> [Activity]:
Give the lines again word for word, beginning with the one containing "Select the Generali section" and ending with the last line of the material below.

BEGIN

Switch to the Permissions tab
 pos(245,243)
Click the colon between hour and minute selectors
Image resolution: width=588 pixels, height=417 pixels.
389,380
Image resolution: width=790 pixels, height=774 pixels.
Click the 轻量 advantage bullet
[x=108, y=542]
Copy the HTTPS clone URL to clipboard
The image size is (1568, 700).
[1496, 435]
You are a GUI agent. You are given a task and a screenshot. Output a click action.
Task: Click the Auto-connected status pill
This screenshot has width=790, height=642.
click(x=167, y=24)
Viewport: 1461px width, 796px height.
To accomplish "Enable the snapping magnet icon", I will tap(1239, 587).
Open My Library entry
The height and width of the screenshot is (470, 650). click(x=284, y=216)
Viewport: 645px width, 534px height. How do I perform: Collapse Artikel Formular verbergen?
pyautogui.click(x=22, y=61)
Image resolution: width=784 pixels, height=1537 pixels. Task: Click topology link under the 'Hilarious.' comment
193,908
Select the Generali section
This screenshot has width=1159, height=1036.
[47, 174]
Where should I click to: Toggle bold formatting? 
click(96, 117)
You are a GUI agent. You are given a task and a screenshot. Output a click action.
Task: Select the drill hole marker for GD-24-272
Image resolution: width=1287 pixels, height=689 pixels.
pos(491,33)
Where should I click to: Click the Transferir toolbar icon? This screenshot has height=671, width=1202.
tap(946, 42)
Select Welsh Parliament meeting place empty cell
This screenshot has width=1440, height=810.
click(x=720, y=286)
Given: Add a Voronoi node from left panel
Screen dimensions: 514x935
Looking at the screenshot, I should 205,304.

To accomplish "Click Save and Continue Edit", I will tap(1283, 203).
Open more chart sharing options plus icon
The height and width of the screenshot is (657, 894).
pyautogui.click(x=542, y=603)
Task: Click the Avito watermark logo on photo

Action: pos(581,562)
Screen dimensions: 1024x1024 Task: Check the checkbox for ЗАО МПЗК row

END

> [Result of this exercise]:
Select the Generali section
This screenshot has width=1159, height=1036.
[47, 174]
Where should I click to: Toggle bold formatting? 
click(96, 117)
You are a GUI agent. You are given a task and a screenshot. Output a click action.
Task: Select the drill hole marker for GD-24-272
Image resolution: width=1287 pixels, height=689 pixels.
pos(491,33)
Where should I click to: Click the Transferir toolbar icon? This screenshot has height=671, width=1202.
tap(946, 42)
Select Welsh Parliament meeting place empty cell
This screenshot has width=1440, height=810.
click(x=720, y=286)
Given: Add a Voronoi node from left panel
Screen dimensions: 514x935
Looking at the screenshot, I should 205,304.

To accomplish "Click Save and Continue Edit", I will tap(1283, 203).
Open more chart sharing options plus icon
The height and width of the screenshot is (657, 894).
pyautogui.click(x=542, y=603)
Task: Click the Avito watermark logo on photo

Action: pos(581,562)
Screen dimensions: 1024x1024 Task: Check the checkbox for ЗАО МПЗК row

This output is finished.